--- Text extract ---
Creating a subclass, however, is more powerful when we want to do more than map a handful of characters to other characters (or character sequences). They’re especially useful if we want to do a similar translation on a large set of characters.

For example, suppose we want to implement a ROT13 translator. That requires altering uppercase and lowercase letters as well as digits (but using ROT5). It should leave all other characters unchanged. The code below illustrates two nearly identical approaches:

 UCA,UCZ = ord(‘A’),ord(‘Z’)

 LCA,LCZ = ord(‘a’),ord(‘z’)

 DIG0,DIG9 = ord(‘0’),ord(‘9’)

 

 s_in = ‘Now is the time for a pretty good party!’

 

 # Version 1: subclass of dict

 class rot13_string (dict):

     “””ROT13 encoder, str.translate style. (subclass)”””

     def __getitem__ (self, key):

         “””Convert alphnums and digits.”””

         if UCA <= key <= UCZ: return UCA+(((key–UCA)+13)%26)

         if LCA <= key <= LCZ: return LCA+(((key–LCA)+13)%26)

         if DIG0 <= key <= DIG9: return DIG0+(((key–DIG0)+5)%10)

         return super().__getitem__(key)

 

 rot13 = rot13_string()

 s_out = s_in.translate(rot13)

 s_txt = s_out.translate(rot13)

 print(s_in)

 print(s_out)

 print(s_txt)

 print()

 

 # Version 2: class implementing __getitem__

 class rot13_object:

     “””ROT13 encoder, str.translate style. (object)”””

     def __getitem__ (self, key):

         “””Convert alphnums and digits.”””

         if UCA <= key <= UCZ: return UCA+(((key–UCA)+13)%26)

         if LCA <= key <= LCZ: return LCA+(((key–LCA)+13)%26)

         if DIG0 <= key <= DIG9: return DIG0+(((key–DIG0)+5)%10)

         return key

 

 rot13 = rot13_object()

 s_out = s_in.translate(rot13)

 s_txt = s_out.translate(rot13)

 print(s_in)

 print(s_out)

 print(s_txt)

 print()



The difference is that the first version subclasses dict (and therefore inherits all its functionality) while the second version is a standalone class. Both implement __getitem__ — the first version overriding the dict method.

When run, the output looks like this:

Now is the time for a pretty good party!
Abj vf gur gvzr sbe n cerggl tbbq cnegl!
Now is the time for a pretty good party!

Now is the time for a pretty good party!
Abj vf gur gvzr sbe n cerggl tbbq cnegl!
Now is the time for a pretty good party!

--- What to do ---
A - Update the records, everything from the line containing "Chart (1998) (72, 34)" down to the end of the records, so that "center" becomes "midpoint" and nothing else changes. Leave the pictures out of your answer.
B - Give what follows the last line of the text on building a ROT13 translator with str.translate, continuing it from where it stops.
The text and the records have no connection to each other.

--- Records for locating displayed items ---
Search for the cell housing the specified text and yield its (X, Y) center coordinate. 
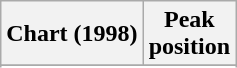
Chart (1998) (72, 34)
Peakposition (189, 34)
Determine the (X, Y) coordinate at the center of the cell enclosing the given text.  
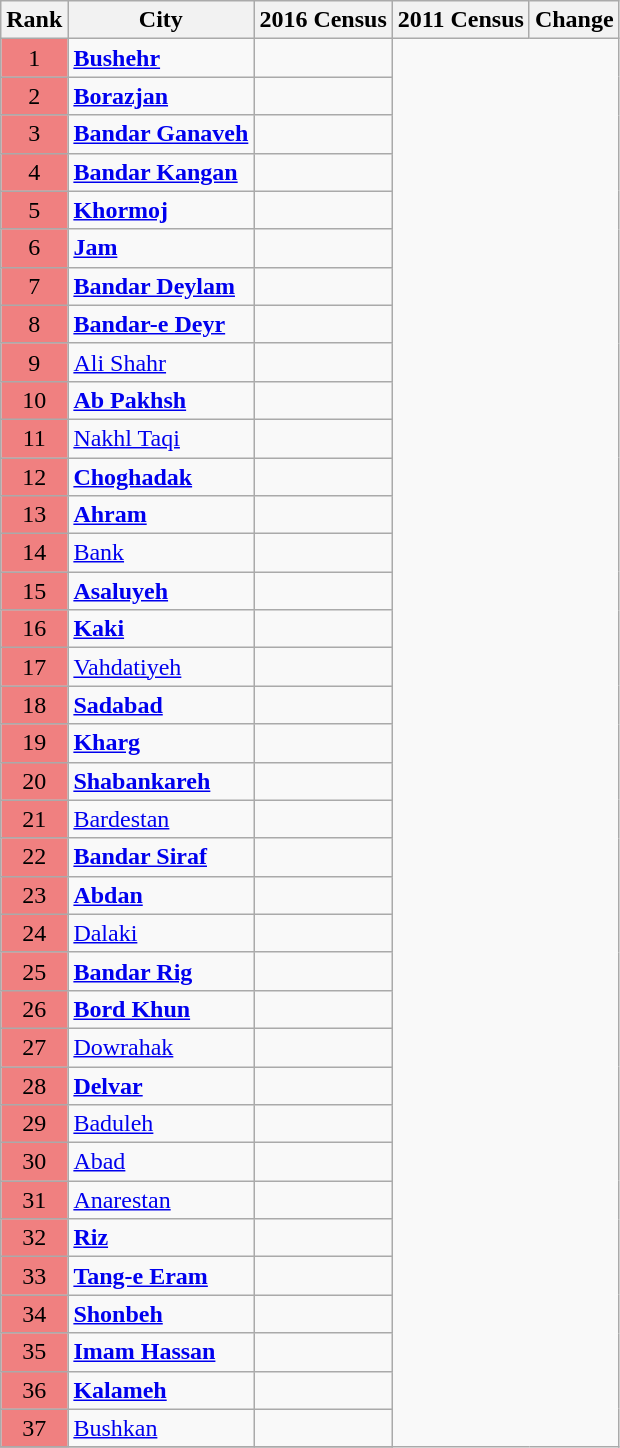
Riz (161, 1238)
2011 Census (460, 20)
4 (34, 172)
15 (34, 591)
Bandar Ganaveh (161, 134)
Dalaki (161, 933)
Bandar-e Deyr (161, 324)
Ali Shahr (161, 362)
28 (34, 1085)
Khormoj (161, 210)
Kalameh (161, 1390)
Delvar (161, 1085)
17 (34, 667)
Change (574, 20)
Baduleh (161, 1124)
7 (34, 286)
Nakhl Taqi (161, 438)
Tang-e Eram (161, 1276)
32 (34, 1238)
5 (34, 210)
23 (34, 895)
Asaluyeh (161, 591)
27 (34, 1047)
24 (34, 933)
Bord Khun (161, 1009)
Choghadak (161, 477)
Kharg (161, 743)
Vahdatiyeh (161, 667)
37 (34, 1428)
10 (34, 400)
Jam (161, 248)
21 (34, 819)
Abdan (161, 895)
22 (34, 857)
Sadabad (161, 705)
Anarestan (161, 1200)
14 (34, 553)
Bandar Siraf (161, 857)
Dowrahak (161, 1047)
City (161, 20)
Rank (34, 20)
20 (34, 781)
26 (34, 1009)
2016 Census (323, 20)
8 (34, 324)
Kaki (161, 629)
6 (34, 248)
Imam Hassan (161, 1352)
Bardestan (161, 819)
9 (34, 362)
Bandar Kangan (161, 172)
Shabankareh (161, 781)
12 (34, 477)
16 (34, 629)
34 (34, 1314)
36 (34, 1390)
33 (34, 1276)
Ahram (161, 515)
Bushkan (161, 1428)
Bank (161, 553)
Ab Pakhsh (161, 400)
29 (34, 1124)
11 (34, 438)
Abad (161, 1162)
35 (34, 1352)
13 (34, 515)
1 (34, 58)
Bandar Deylam (161, 286)
2 (34, 96)
Bushehr (161, 58)
25 (34, 971)
3 (34, 134)
Borazjan (161, 96)
18 (34, 705)
31 (34, 1200)
19 (34, 743)
Shonbeh (161, 1314)
Bandar Rig (161, 971)
30 (34, 1162)
Output the (x, y) coordinate of the center of the cell containing the given text.  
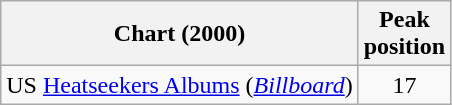
17 (404, 85)
Peakposition (404, 34)
Chart (2000) (180, 34)
US Heatseekers Albums (Billboard) (180, 85)
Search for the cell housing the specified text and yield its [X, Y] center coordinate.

--- Response list ---
A -
Chart (1998) (72, 34)
Peakposition (189, 34)
Determine the (X, Y) coordinate at the midpoint of the cell enclosing the given text.  
Riz (161, 1238)
2011 Census (460, 20)
4 (34, 172)
15 (34, 591)
Bandar Ganaveh (161, 134)
Dalaki (161, 933)
Bandar-e Deyr (161, 324)
Ali Shahr (161, 362)
28 (34, 1085)
Khormoj (161, 210)
Kalameh (161, 1390)
Delvar (161, 1085)
17 (34, 667)
Change (574, 20)
Baduleh (161, 1124)
7 (34, 286)
Nakhl Taqi (161, 438)
Tang-e Eram (161, 1276)
32 (34, 1238)
5 (34, 210)
23 (34, 895)
Asaluyeh (161, 591)
27 (34, 1047)
24 (34, 933)
Bord Khun (161, 1009)
Choghadak (161, 477)
Kharg (161, 743)
Vahdatiyeh (161, 667)
37 (34, 1428)
10 (34, 400)
Jam (161, 248)
21 (34, 819)
Abdan (161, 895)
22 (34, 857)
Sadabad (161, 705)
Anarestan (161, 1200)
14 (34, 553)
Bandar Siraf (161, 857)
Dowrahak (161, 1047)
City (161, 20)
Rank (34, 20)
20 (34, 781)
26 (34, 1009)
2016 Census (323, 20)
8 (34, 324)
Kaki (161, 629)
6 (34, 248)
Imam Hassan (161, 1352)
Bardestan (161, 819)
9 (34, 362)
Bandar Kangan (161, 172)
Shabankareh (161, 781)
12 (34, 477)
16 (34, 629)
34 (34, 1314)
36 (34, 1390)
33 (34, 1276)
Ahram (161, 515)
Bushkan (161, 1428)
Bank (161, 553)
Ab Pakhsh (161, 400)
29 (34, 1124)
11 (34, 438)
Abad (161, 1162)
35 (34, 1352)
13 (34, 515)
1 (34, 58)
Bandar Deylam (161, 286)
2 (34, 96)
Bushehr (161, 58)
25 (34, 971)
3 (34, 134)
Borazjan (161, 96)
18 (34, 705)
31 (34, 1200)
19 (34, 743)
Shonbeh (161, 1314)
Bandar Rig (161, 971)
30 (34, 1162)
Output the (x, y) coordinate of the midpoint of the cell containing the given text.  
17 (404, 85)
Peakposition (404, 34)
Chart (2000) (180, 34)
US Heatseekers Albums (Billboard) (180, 85)
Search for the cell housing the specified text and yield its [X, Y] midpoint coordinate.

B -
What’s important in both cases is that the __getitem__ method handles a range of key values. In fact, all alphas and digits. For non-alpha, non-digit characters, the second version returns the character’s ordinal number, which effectively passes the character through unchanged (in reality, it is translated, but to itself). The first version, however, invokes the __getitem__ method of dict for non-alphanumeric characters. Since those characters have no keys in the dictionary, dict raises a LookupError exception.

The translate method treats a LookupError exception as an indicator pass the current character unchanged to the result string. That’s why missing keys in a dictionary, or sequence indexes larger than the sequence size, result in non-translation of the character. Missing entries mean unchanged characters. That’s why empty lists and dictionaries cause translate to return the entire string unchanged.

And advantage of subclassing dict is that we can take advantage of the __missing__ method, which dictionary objects invoke when a key isn’t found.

Suppose we want to translate strings to versions acceptable in a URL. For maximum security, we’ll pass alphas and digits unchanged, but convert anything else to the %## hex format:

 SPC = ord(‘ ‘)

 UCA,UCZ = ord(‘A’),ord(‘Z’)

 LCA,LCZ = ord(‘a’),ord(‘z’)

 DIG0,DIG9 = ord(‘0’),ord(‘9’)

 

 class url_string (dict):

     “””Translate for URL: Accept alnums (others to %## hex).”””

     def __init__ (self):

         “””Initialize instance with special chars.”””

         super().__init__()

         self[SPC] = ‘+’

 

     def __getitem__ (self, key):

         “””Explicitly pass alnums. Delegate others.”””

         if UCA <= key <= UCZ: return key

         if LCA <= key <= LCZ: return key

         if DIG0 <= key <= DIG9: return key

         return super().__getitem__(key)

 

     def __missing__ (self, key):

         “””Convert non-special chars to %## hex.”””

         return ‘%%%02X’ % key



Note that we create an entry in the dictionary for the space character. Such entries apply if __getitem__ passes control to the dict superclass. If no key exists, then dict invokes the __missing__ method.

Note that we could do this as a standalone object. Then the __getitem__ method would just return the same %## hex string as the __missing__ method does here.

We could also, in either case, return None if we wanted to strip the non-alphanumeric characters from the result.

In some cases, the __missing__ method can do all the work and the __getitem__ method need not be overridden. Dictionary entries get looked up as usual, and the __missing__ method only comes into play on, ta da, missing entries.

Here’s a translator that passes alphanumeric characters, converts spaces to underlines and control codes to <##> hex formats (with special handling for TAB and EOL), and strips all other characters:

 TAB = ord(‘\t’)

 EOL = ord(‘\n’)

 SPC = ord(‘ ‘)

 UCA,UCZ = ord(‘A’),ord(‘Z’)

 LCA,LCZ = ord(‘a’),ord(‘z’)

 DIG0,DIG9 = ord(‘0’),ord(‘9’)

 

 class basic_text_string (dict):

     “””Convert LC=>UC; Pass digits; ^C=>hex; Else skip.”””

     def __init__ (self):

         “””Initialize instance with special chars.”””

         super().__init__()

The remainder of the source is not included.